Civil Litigation

Anti-SLAPP legislation needed to avoid David v. Goliath cases

By Mia Clarke, Associate Editor

Anti-SLAPP legislation could help avoid David and Goliath court battles like one currently before the British Columbia Court of Appeal, says Fredericton litigator Matthew Pearn.

“There's a call in certain jurisdictions for legislation that would prevent large corporations from pushing lawsuits through the courts as a way to silence criticism,” says Pearn, an associate with Foster & Company.

In the British Columbia case, a large mining company accused an environmental group of defamation for online comments that criticized the company’s operations.

The environmental group spent five years fighting the claim before the British Columbia Supreme Court dismissed the case in 2016.

The company then filed an appeal, which the British Columbia Court of Appeal heard on June 7 and 8. The court reserved judgement.

The CBC says Taseko Mines accused the Wilderness Company of defamation after the environmental group alleged the company's open-pit gold and copper mine would turn nearby Fish Lake into a "dump site for toxic tailings."

The environmental organization then posted two more articles, alleging the company specifically filed a Strategic Lawsuit Against Public Participation (SLAPP) lawsuit as a means to silence its opposition when faced with the spectre of a costly court battle.

While the judge didn't use that term in awarding special costs, he did issue the company a rebuke, says the CBC.

"In this case, seeking punitive damages was an economic threat," the judge wrote.

- **Stored data entries**:
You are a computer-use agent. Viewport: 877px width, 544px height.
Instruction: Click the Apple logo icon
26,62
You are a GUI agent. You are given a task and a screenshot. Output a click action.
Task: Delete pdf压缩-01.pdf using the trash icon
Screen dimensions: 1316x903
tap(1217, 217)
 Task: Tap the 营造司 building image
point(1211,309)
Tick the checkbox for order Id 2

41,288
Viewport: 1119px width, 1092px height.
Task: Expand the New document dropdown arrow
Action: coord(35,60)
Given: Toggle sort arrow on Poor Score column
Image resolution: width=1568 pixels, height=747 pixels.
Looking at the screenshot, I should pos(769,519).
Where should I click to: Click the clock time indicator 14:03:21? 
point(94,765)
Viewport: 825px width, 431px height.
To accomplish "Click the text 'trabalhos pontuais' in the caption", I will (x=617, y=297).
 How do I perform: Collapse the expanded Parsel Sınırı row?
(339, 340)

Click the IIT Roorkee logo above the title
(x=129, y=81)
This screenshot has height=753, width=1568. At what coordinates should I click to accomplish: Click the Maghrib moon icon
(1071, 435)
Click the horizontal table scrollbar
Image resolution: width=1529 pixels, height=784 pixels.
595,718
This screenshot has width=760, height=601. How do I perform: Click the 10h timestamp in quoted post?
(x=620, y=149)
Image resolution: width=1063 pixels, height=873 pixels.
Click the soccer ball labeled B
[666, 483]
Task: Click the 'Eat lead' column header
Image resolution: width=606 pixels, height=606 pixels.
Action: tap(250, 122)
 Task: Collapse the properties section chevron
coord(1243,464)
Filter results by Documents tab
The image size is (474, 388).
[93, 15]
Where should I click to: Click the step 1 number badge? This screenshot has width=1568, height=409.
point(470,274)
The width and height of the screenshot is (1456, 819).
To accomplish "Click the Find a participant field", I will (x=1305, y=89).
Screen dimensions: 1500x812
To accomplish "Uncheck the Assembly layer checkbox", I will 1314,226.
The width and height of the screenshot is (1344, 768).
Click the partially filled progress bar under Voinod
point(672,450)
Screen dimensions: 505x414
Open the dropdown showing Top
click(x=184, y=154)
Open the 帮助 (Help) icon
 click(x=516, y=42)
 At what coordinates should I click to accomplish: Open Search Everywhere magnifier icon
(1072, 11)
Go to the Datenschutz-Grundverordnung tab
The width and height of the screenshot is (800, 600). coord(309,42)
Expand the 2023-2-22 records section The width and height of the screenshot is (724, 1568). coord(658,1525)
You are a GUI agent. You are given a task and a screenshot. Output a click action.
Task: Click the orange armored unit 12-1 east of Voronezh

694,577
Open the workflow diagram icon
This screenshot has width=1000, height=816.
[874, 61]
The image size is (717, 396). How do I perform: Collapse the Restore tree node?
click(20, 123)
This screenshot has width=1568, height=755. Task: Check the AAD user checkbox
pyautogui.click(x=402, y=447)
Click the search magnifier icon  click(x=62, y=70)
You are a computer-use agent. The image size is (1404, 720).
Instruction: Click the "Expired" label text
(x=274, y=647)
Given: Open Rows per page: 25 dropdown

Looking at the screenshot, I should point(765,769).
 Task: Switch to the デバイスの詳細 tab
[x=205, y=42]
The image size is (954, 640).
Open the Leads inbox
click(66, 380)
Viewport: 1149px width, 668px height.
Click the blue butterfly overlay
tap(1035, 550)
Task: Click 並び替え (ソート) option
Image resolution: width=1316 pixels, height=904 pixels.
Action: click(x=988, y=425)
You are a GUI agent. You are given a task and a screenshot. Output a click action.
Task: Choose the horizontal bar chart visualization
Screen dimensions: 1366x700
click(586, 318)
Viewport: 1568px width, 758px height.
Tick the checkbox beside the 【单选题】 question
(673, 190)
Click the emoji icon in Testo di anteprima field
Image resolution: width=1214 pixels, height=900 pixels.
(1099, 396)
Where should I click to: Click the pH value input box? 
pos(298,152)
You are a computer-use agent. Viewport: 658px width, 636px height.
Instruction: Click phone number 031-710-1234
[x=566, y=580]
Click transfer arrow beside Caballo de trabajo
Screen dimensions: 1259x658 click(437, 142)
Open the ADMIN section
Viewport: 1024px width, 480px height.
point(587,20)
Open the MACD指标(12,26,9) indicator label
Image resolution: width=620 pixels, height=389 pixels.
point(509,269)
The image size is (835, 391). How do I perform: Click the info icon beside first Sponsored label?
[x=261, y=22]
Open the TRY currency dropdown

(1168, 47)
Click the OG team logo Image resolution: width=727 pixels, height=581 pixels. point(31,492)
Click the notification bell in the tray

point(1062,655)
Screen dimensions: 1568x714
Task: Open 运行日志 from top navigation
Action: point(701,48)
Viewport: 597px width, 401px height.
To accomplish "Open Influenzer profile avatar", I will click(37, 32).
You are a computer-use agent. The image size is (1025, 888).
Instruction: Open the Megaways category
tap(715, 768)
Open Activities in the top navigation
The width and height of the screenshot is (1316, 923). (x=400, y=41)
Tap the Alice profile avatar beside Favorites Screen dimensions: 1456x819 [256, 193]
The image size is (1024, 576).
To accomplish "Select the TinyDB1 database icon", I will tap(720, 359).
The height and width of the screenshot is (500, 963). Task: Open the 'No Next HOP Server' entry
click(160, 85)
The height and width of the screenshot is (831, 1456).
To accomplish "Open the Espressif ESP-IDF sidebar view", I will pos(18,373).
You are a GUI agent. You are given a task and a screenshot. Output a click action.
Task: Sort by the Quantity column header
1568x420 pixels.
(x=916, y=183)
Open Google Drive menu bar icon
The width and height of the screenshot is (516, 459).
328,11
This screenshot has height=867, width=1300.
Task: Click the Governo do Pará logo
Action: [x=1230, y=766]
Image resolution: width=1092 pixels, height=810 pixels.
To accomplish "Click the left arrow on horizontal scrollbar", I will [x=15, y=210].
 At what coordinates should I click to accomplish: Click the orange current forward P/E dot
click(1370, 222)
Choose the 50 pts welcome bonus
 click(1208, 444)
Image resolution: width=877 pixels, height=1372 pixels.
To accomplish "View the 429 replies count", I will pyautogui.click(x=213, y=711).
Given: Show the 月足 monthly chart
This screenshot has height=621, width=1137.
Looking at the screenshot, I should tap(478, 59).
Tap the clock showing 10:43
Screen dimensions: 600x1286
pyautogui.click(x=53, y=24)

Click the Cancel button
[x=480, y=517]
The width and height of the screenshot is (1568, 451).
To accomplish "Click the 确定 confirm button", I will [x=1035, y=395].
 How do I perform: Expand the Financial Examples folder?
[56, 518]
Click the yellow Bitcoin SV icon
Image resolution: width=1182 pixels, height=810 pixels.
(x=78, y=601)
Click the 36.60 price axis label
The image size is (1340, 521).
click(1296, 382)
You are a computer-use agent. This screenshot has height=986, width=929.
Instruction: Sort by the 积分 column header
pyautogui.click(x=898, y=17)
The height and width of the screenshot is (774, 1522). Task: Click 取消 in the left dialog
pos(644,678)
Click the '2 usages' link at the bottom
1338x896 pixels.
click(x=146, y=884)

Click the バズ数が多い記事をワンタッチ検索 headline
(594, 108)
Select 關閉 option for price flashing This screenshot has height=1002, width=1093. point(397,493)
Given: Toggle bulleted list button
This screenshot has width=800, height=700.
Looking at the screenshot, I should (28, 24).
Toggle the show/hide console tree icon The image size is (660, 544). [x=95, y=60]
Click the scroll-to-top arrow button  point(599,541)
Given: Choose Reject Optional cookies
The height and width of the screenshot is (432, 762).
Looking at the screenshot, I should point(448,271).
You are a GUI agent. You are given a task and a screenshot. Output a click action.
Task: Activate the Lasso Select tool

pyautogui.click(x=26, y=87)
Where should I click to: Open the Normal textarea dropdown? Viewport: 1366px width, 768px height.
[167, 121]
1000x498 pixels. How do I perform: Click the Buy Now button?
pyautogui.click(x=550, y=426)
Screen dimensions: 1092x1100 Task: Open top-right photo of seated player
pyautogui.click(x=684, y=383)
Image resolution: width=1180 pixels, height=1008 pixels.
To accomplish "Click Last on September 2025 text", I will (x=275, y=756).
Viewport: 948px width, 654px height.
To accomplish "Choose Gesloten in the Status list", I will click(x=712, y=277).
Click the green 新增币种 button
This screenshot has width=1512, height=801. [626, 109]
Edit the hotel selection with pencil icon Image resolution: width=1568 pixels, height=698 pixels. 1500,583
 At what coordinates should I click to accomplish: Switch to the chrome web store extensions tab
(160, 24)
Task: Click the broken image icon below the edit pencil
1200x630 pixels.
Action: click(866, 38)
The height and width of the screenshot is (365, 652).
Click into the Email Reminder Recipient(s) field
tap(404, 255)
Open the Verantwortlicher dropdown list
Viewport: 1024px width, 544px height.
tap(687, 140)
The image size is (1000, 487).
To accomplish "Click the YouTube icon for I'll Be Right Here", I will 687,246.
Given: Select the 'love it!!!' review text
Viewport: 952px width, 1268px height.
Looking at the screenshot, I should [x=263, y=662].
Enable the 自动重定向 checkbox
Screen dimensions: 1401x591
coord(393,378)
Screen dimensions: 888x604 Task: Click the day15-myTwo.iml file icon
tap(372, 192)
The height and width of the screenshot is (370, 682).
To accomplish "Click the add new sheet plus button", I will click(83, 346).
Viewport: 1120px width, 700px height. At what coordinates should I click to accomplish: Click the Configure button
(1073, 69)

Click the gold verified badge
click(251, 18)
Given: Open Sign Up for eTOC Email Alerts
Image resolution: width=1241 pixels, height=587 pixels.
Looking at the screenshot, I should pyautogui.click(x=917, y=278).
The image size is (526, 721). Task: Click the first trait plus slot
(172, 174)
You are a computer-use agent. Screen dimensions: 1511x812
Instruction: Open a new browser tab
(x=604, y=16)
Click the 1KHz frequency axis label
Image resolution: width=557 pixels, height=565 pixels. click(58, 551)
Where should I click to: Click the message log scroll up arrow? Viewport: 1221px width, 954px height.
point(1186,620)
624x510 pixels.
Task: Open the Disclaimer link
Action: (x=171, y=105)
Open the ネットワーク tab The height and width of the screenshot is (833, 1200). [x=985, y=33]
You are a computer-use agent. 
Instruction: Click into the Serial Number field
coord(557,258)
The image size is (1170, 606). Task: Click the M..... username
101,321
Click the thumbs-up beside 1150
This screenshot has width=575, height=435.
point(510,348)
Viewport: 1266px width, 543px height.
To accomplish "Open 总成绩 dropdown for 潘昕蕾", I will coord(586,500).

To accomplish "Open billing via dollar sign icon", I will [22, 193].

- **Assignment 1**: From the article on anti-SLAPP legislation, return everything from "Civil Litigation" down to "the company’s operations.".
- **Assignment 2**: According to the article on anti-SLAPP legislation, in what year did the British Columbia Supreme Court dismiss the case?

- **Expected answer 1**:
Civil Litigation

Anti-SLAPP legislation needed to avoid David v. Goliath cases

By Mia Clarke, Associate Editor

Anti-SLAPP legislation could help avoid David and Goliath court battles like one currently before the British Columbia Court of Appeal, says Fredericton litigator Matthew Pearn.

“There's a call in certain jurisdictions for legislation that would prevent large corporations from pushing lawsuits through the courts as a way to silence criticism,” says Pearn, an associate with Foster & Company.

In the British Columbia case, a large mining company accused an environmental group of defamation for online comments that criticized the company’s operations.

- **Expected answer 2**: 2016